A Bride's Hardest Decision: Maiden Name vs. Married Name

marriage names/ABC News

For some women, agonizing over the style of their wedding dress or the flavor of their cake is not nearly as difficult as deciding whether they'll say "I do" not only to their husband's hand in marriage but also to taking his last name.

"I thought long and hard about carrying on the tradition of my own [family's] name or starting my own tradition and taking my husband's name," said 30-year-old Aga McDaniel. She eventually decided to take her husband's last name after her May 2007 wedding.

Rhiannon Kelleher, who will get married in July 2010, said that she and her fiancé also spent quite a bit of time discussing whether she would take his last name, Bruins.

"It wasn't a decision I took lightly," said Kelleher, 24, who ended up deciding to take her husband-to-be's name.

McDaniel and Kelleher are not alone in their decisions: According to two recent surveys, the majority of American women think brides should take their groom's name and many think it should be a legal requirement to do so.

Researchers at Indiana University and the University of Utah found that of approximately 850 people they surveyed nationwide, 71 percent of them agreed it is better for women to change their name upon marriage.

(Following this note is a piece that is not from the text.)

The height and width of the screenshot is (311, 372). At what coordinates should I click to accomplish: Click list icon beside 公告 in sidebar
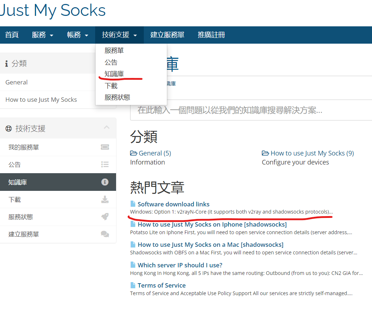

About 50 percent of respondents, men and women who ranged from 18 to 90, also thought that it should be a legal requirement for a woman to change her name upon marriage, according to the study.

In an even larger survey conducted by The Knot Wedding Network, 88 percent of the 18,000 couples nationwide who were asked about their name-changing plans said they were planning to adopt their spouse's name.

Most Brides Now Take Husbands' Name

Rebecca Dolgin, the executive editor of TheKnot.com, a popular wedding site that is a subsidiary of The Knot Wedding Network, said that she was surprised the percentage of women who take their husband's name was so high.

"There was a point in time, maybe two decades ago, when women were less likely to take their husband's name and part of it was the feminist perspective to assert their own name and to keep their separate identity," said Dolgin.

"But today there has been a little bit of a turn and women are saying that by taking my husband's name I'm not giving in to anything and I'm still just as much a feminist as I ever was," said Dolgin.

Dolgin added that 60 percent of the survey's respondents said that their imminent name change was the "biggest post-marriage change." Only 16 percent said they considered hyphenating their maiden name with their husband's name, said Dolgin.

Respondents to the surveys provided several reasons in support of changing their name to their husband's, including the sheer convenience of having a family in which everyone has the same name.

That convenience was not lost on Kelleher, who said that she thought about her future children when deciding to take her husband's last name.

"For me, changing my name was signifying that Adam and I were starting our own family together, with the same name," said Kelleher of her relationship with her husband-to-be. "Also in terms of ease, I won't have a different name than Adam, who won't have a different name than our children."

But for other women who decided against changing their names, keeping a separate identity from their husbands even after marriage far outweighed the annoyance of having to explain why family members had different last names.

"My husband and I both believed that we should keep our own identities, and he was fine with me not taking his name even though our parents would have preferred I did," said Margaret Tarampi, 30, whose wedding was in May 2008.

"But there is always confusion about whether or not I've taken his name," she said.

Why Some Married Women Keep Their Own Names

Tarampi said that another reason she did not take her husband's name was because she had already been published under her own.

Reasons like Tarampi's were more common a few decades ago, according to Stephanie Coontz, a professor at Evergreen State College in Washington and the author of "Marriage, A History."

"Women in the late 60s and 70s were very, very conscious of just how much marriage used to destroy a woman's personhood," Coontz told ABCNews.com.

"Until the 1970s most states had head and master laws that said a woman could not keep her own name at marriage," said Coontz. "And she could only take it back at divorce if she could prove her husband had been at fault."

While women at the time were aware of the restrictions and then rebelled against them by keeping their own names, women today are more secure with their identities and don't believe taking their husband's name will change that, said Coontz.

But despite the studies that indicate more women are taking their husband's names than aren't, women like Kelleher still didn't find that the decision to take her husband's name became a point of contention with her friends and family.

"I've been given a range of reasons as to why I should keep my own name," said Kelleher. "[Some people] have told me I'm disrespecting my family or that I'm being too anti-feminist."

"I think it's ridiculous," she said. "I'm 100 percent sure I'm taking his name, but the looks I get from other women when I say that tells me that they are not too happy about it."

"I don't feel that changing takes away from my place in my family or from me being a strong woman."